4.The function save_model() in pycaret is used to save our trained model(i.e., QDA). The python built-in module pickle is also used for saving and loading of binary data. I imported pickle and the built-in open function opens a file with the name QDA_model.pk for writing with 'w' and in a binary format using 'b'. The file object is saved in the variable f. The with statement automatically closes the file after the with statement exit , otherwise the function close from the file object f should be called. The data is saved to the file using pickle.

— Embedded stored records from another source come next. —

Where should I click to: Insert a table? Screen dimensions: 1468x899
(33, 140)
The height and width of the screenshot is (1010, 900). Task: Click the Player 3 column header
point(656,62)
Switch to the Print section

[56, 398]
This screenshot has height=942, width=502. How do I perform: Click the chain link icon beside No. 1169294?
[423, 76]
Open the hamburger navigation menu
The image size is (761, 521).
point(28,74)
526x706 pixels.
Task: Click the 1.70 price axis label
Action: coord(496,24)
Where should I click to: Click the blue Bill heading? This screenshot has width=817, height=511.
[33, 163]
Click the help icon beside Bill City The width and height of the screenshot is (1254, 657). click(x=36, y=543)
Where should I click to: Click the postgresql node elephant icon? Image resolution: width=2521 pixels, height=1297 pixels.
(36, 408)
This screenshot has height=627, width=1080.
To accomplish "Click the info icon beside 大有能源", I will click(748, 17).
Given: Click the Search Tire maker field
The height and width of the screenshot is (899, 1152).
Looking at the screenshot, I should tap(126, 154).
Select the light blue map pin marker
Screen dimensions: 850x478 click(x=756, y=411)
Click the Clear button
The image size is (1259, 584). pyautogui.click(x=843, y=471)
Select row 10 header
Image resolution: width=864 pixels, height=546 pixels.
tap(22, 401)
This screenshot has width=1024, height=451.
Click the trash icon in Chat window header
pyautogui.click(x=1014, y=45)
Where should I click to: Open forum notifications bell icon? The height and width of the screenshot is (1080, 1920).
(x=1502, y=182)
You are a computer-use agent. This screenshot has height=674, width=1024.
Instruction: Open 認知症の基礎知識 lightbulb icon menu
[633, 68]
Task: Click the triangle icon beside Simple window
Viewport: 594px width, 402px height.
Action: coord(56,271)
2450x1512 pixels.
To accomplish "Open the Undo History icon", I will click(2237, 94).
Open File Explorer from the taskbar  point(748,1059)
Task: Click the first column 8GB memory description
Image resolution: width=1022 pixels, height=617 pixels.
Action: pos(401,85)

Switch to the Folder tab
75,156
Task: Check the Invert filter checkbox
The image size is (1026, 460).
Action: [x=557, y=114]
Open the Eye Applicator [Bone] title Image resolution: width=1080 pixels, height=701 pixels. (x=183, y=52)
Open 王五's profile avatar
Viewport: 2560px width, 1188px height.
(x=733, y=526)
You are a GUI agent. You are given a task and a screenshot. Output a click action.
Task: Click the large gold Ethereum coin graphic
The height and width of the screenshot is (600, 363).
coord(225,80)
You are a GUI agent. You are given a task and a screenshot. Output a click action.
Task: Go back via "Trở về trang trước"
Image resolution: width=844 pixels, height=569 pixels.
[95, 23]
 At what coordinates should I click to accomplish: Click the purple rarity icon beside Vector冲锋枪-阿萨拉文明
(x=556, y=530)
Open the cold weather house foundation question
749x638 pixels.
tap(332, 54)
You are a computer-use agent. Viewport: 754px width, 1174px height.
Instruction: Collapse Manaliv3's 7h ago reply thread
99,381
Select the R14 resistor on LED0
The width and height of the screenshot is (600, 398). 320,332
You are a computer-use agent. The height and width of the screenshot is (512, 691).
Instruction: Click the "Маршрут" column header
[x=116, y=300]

5.The built-in open function opens a file with the name QDA_model.pk for reading with 'r' and in a binary format using 'b'. The file object is saved in the variable f. The with statement automatically closes the file after the with statement exit , otherwise the function close from the file object f should be called. The pickle's load function(i.e.,pickle.load()) is used for loading the saved data. The new_data is fetched by using iloc() function and the churn column is dropped by using drop() method. axis=0 represents rows and axis=1 represents columns. axis is set to 1 to delete Churn column. copy() function is used to generate a copy of the object. inplace=True does not return anything does the specified operation(deletes the Churn column) and updates the data. inplace=False(by default) returns the copy of the object, the specific operation is performed and then it should be saved to some file. The QDA model which is loaded using pickle load function is used for making predictions on the new_data.

6.Saving and loading of data can also be done by using pycaret. save_model() in pycaret is used for saving the trained model. load_model() function is used for loading the trained model. The function predict_model() is used for making predictions on new_data by using trained model(i.e., QDA). The score for the new_data is around 0.9 which is good and label is 1(two new columns created by using predict_model function).

7.I imported code from Ipython.display class for displaying source code. A python file 'predict_churn.py' is created in visual studio for predicting churn for each row on the new_churn_data. The source code in this file is displayed by using Code() from Ipython display module. The magic command  %run is used to run the file predict_churn.py and display the predictions on the new_churn_data. The predictions for the new_churn_data is Yes, No, No, No, No(1,0,0,0,0). The true values for the new_churn_data is 1,0,0,1,0. There is one false negative in the new data. The model(QDA) is working average but not perfect.